§ Exercise brief:
The lines from the start of the records below through the line containing "Task: Check the checkbox for 上海南站店 row" are to be copied exactly, both ends included, with nothing added.

START Exercise inputs

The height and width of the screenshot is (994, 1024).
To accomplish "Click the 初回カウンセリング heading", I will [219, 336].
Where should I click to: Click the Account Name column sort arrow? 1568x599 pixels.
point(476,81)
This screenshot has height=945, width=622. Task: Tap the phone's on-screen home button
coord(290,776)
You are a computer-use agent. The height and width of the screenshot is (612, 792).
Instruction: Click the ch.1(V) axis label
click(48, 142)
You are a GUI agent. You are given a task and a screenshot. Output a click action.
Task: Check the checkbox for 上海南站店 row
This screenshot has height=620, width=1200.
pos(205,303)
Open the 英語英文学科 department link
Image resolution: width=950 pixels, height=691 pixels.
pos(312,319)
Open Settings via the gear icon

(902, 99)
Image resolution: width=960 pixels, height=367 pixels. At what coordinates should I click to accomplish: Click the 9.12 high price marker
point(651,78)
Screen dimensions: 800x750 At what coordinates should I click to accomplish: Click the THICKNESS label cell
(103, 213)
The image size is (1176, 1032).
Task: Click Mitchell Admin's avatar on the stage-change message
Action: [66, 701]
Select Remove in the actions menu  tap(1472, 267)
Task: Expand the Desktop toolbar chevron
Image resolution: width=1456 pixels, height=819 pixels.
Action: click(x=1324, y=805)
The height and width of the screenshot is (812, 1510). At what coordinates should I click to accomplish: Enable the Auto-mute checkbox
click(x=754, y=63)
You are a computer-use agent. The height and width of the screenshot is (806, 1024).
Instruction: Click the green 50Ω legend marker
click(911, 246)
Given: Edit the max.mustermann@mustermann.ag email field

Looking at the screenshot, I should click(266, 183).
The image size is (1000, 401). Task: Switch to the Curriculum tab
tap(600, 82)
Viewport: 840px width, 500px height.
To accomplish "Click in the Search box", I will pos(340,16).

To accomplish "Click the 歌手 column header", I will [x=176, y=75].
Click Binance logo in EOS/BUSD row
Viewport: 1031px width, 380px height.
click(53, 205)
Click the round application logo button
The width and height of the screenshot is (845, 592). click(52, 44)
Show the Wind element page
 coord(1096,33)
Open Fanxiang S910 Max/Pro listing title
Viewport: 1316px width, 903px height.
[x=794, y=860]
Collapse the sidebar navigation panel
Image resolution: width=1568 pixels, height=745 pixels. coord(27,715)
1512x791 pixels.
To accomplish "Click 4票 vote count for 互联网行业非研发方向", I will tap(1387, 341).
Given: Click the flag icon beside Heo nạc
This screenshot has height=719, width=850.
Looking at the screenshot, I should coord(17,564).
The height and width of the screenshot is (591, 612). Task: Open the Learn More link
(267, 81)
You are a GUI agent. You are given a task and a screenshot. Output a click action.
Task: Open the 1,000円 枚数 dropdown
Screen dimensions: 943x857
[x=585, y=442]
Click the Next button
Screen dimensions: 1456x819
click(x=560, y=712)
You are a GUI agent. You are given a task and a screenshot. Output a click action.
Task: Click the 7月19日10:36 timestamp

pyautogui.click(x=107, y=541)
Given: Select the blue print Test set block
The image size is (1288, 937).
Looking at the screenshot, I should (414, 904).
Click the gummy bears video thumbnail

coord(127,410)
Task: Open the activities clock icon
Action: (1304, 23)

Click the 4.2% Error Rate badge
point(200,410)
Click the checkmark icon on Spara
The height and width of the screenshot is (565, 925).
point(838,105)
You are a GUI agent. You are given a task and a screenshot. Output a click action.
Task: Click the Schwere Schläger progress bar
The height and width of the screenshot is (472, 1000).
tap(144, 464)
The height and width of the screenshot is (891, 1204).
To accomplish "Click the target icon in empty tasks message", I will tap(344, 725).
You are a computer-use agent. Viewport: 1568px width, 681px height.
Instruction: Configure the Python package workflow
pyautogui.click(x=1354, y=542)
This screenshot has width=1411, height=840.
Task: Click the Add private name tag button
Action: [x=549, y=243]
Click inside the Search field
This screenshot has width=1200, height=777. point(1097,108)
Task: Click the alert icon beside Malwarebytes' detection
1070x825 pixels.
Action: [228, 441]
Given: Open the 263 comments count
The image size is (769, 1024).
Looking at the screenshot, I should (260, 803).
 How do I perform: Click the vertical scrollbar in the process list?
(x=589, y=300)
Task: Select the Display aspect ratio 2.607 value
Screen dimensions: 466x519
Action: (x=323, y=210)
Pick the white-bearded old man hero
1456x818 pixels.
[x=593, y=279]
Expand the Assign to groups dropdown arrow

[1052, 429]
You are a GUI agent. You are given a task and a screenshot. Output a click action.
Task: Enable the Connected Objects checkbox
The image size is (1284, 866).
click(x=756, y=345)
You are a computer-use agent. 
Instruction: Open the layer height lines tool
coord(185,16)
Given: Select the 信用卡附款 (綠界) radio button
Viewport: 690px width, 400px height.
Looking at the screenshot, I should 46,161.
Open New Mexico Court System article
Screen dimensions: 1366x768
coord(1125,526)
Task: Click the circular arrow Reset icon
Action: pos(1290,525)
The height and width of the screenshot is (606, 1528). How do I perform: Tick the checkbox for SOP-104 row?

END Exercise inputs

§ Exercise result:
The height and width of the screenshot is (994, 1024).
To accomplish "Click the 初回カウンセリング heading", I will [219, 336].
Where should I click to: Click the Account Name column sort arrow? 1568x599 pixels.
point(476,81)
This screenshot has height=945, width=622. Task: Tap the phone's on-screen home button
coord(290,776)
You are a computer-use agent. The height and width of the screenshot is (612, 792).
Instruction: Click the ch.1(V) axis label
click(48, 142)
You are a GUI agent. You are given a task and a screenshot. Output a click action.
Task: Check the checkbox for 上海南站店 row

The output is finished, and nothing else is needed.